(Beginning of Data provided)

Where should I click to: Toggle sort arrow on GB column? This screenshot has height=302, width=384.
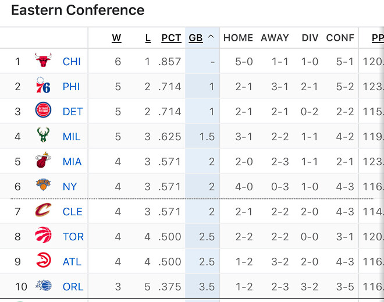(211, 38)
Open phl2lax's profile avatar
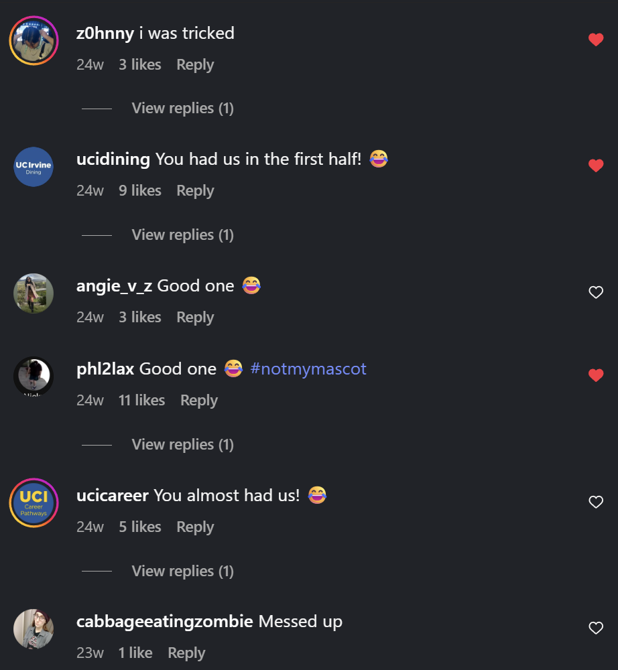 [x=34, y=376]
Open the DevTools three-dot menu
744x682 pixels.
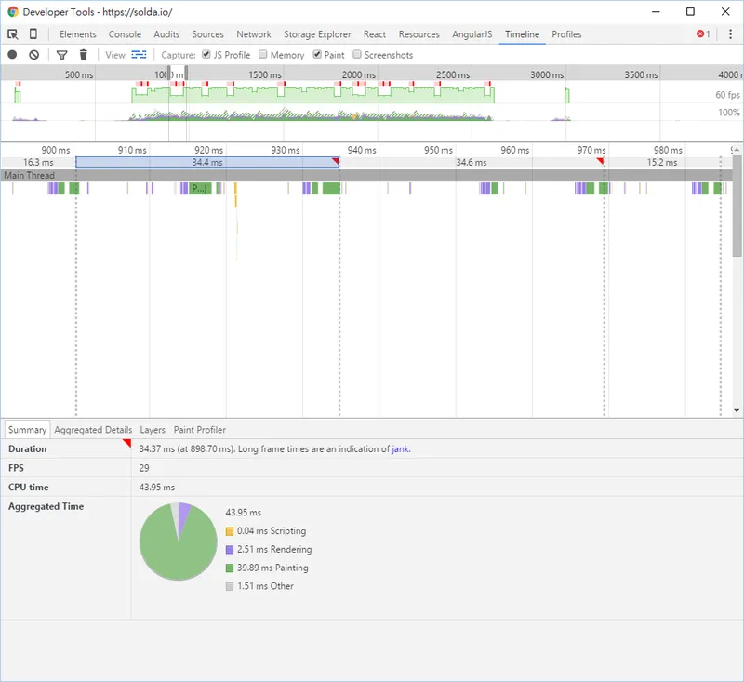coord(729,34)
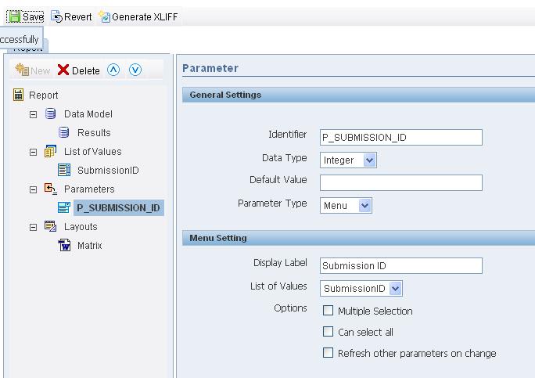Collapse the Parameters tree node
The image size is (535, 378).
click(x=33, y=189)
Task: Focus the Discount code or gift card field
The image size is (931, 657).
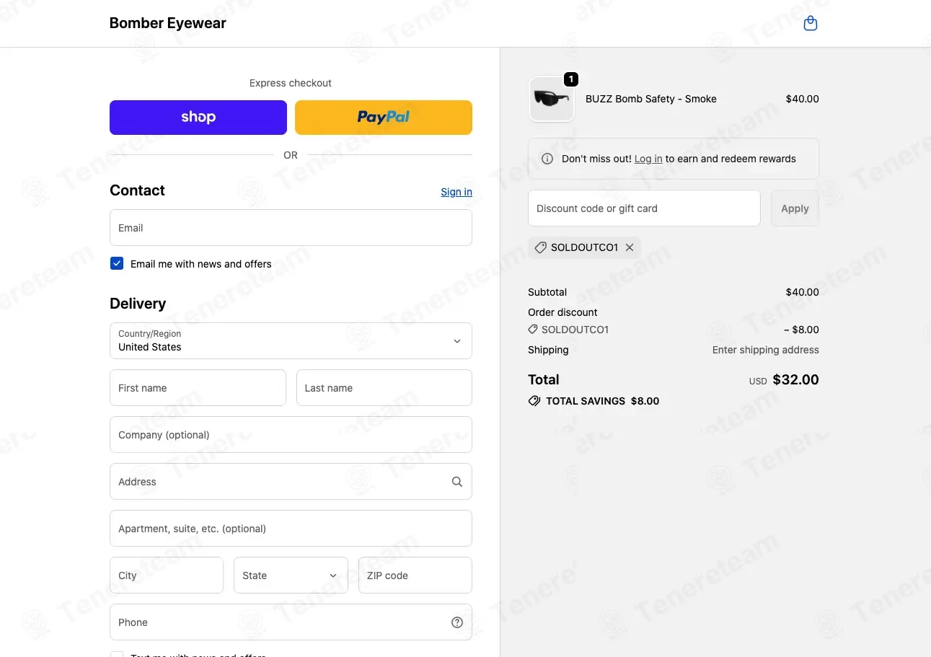Action: pyautogui.click(x=644, y=208)
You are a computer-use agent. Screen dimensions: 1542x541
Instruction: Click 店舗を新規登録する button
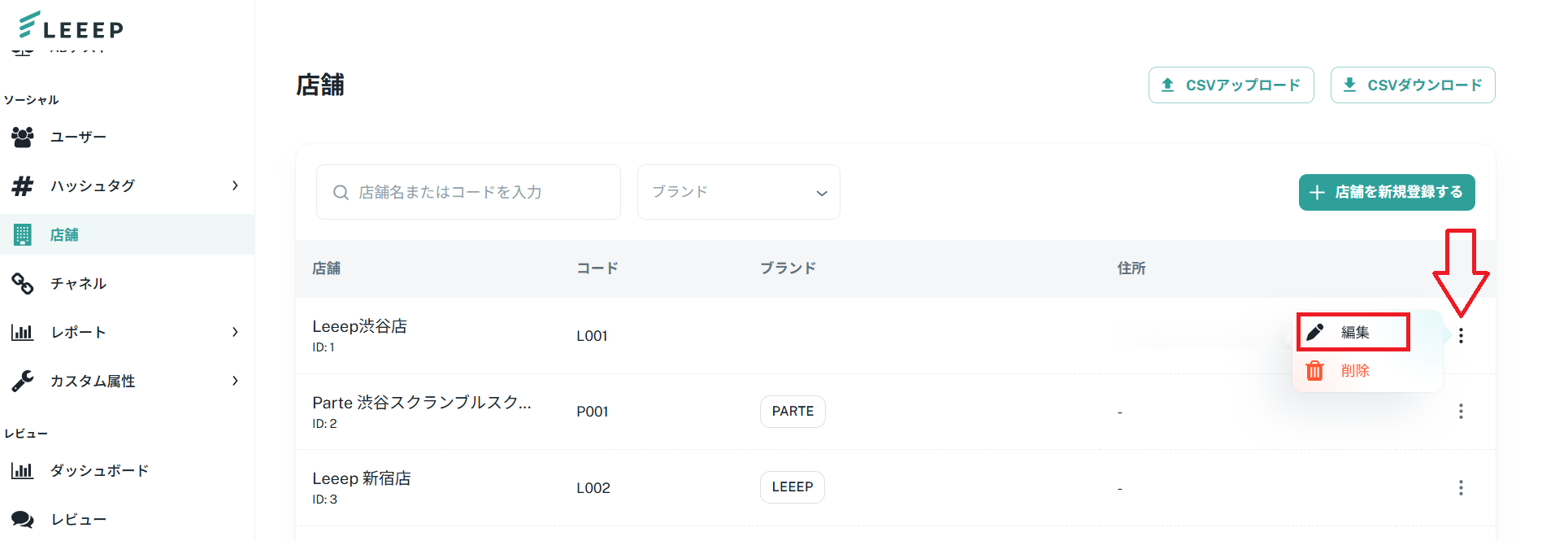(x=1387, y=193)
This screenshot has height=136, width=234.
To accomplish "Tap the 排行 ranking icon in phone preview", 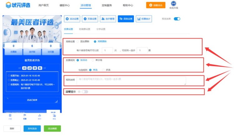I will point(39,116).
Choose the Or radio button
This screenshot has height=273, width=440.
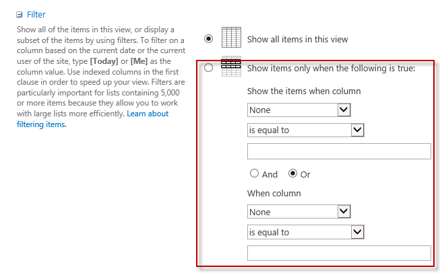click(x=292, y=173)
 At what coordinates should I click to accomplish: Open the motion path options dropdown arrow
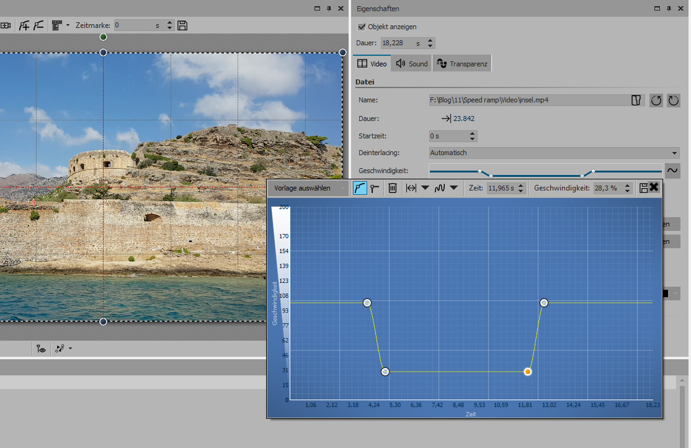coord(70,349)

(End of Data provided)

* _To do_: The response should consist of the lines above from the first through the one containing "You are a computer-use", transcribed exactly, with every picture left out.

* _Reply to the task_:
Where should I click to: Toggle sort arrow on GB column? This screenshot has height=302, width=384.
(211, 38)
Open phl2lax's profile avatar
 [x=34, y=376]
Open the DevTools three-dot menu
744x682 pixels.
coord(729,34)
Collapse the Parameters tree node
The image size is (535, 378).
click(x=33, y=189)
Task: Focus the Discount code or gift card field
The image size is (931, 657).
Action: pyautogui.click(x=644, y=208)
You are a computer-use agent. Screen dimensions: 1542x541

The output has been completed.